有人戏称霍建起是“最老”的新生代导演,虽然入行较晚,但这位大器晚成型的导演却取得了作品质与量双丰收的好成绩。他的作品不同于第五代导演对古老中国民俗的奇观化展示,也不同于最近屡创票房神话的小妞电影对时尚大都市的呈现。霍建起的电影带有独特的文艺气息,没有惊世骇俗的剧情起伏,只用平民化的视角凝视芸芸众生,影片节奏不疾不徐,给中国影坛注入一股清新隽永之气。我们可以用雅俗共赏来形容他的影片,高雅得带着唯美诗意的文艺气质,简单得讲述着一个个平凡感人的故事。或许是因为学习过美术的缘故,霍建起对镜头画面有着更敏感的认识和运用。看霍建起的电影就像欣赏美术画或是精美的海报,一组组流动的镜头,一幅幅具有油画质感的画面,一件件远离我们生活的怀旧道具,一个个精心设计的影片意象,无一不在吸引着观众,慢慢走进霍建起散文式的电影世界。

诗意 情绪摄影 固定镜头 俯视镜头

一、淡化残酷的现实,讲述诗意凄美的永恒爱情。

李沧东说过:“我相信,电影并不结束在灯亮起的那一刻,是在观众中的某个瞬间。”一部好的电影不是仅仅呈现在影片放映的九十分钟左右,灯熄灭的那一刻,观众能否有一瞬间感受到导演创作时的想法,观众除了跟随影片的情节冲突心澜起伏外,观影后,能否引发观众更深一步的对当下人与人之间关系的理解,对当下社会生活的思考,这些是导演最想在影片中传达的。霍建起把镜头对准了平凡的百姓,用电影艺术的形式反映当下底层人民的生存状态和心理状态。[1]

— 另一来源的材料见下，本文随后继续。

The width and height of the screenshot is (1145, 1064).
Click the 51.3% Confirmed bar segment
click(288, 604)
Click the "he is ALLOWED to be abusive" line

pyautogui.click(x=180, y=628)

一部好电影主题一定要明确,主题就像一朵花的杆,无论花开得多艳丽,总是要顺着花杆向外伸展。爱情是人类永恒的话题,霍建起多以爱情为电影主题。比如《情人节》中侯嘉和屈然青梅竹马的爱情,《那山那人那狗》中“我”与侗族姑娘朦胧的喜爱之情,《暖》中井河对暖执着守望的爱情。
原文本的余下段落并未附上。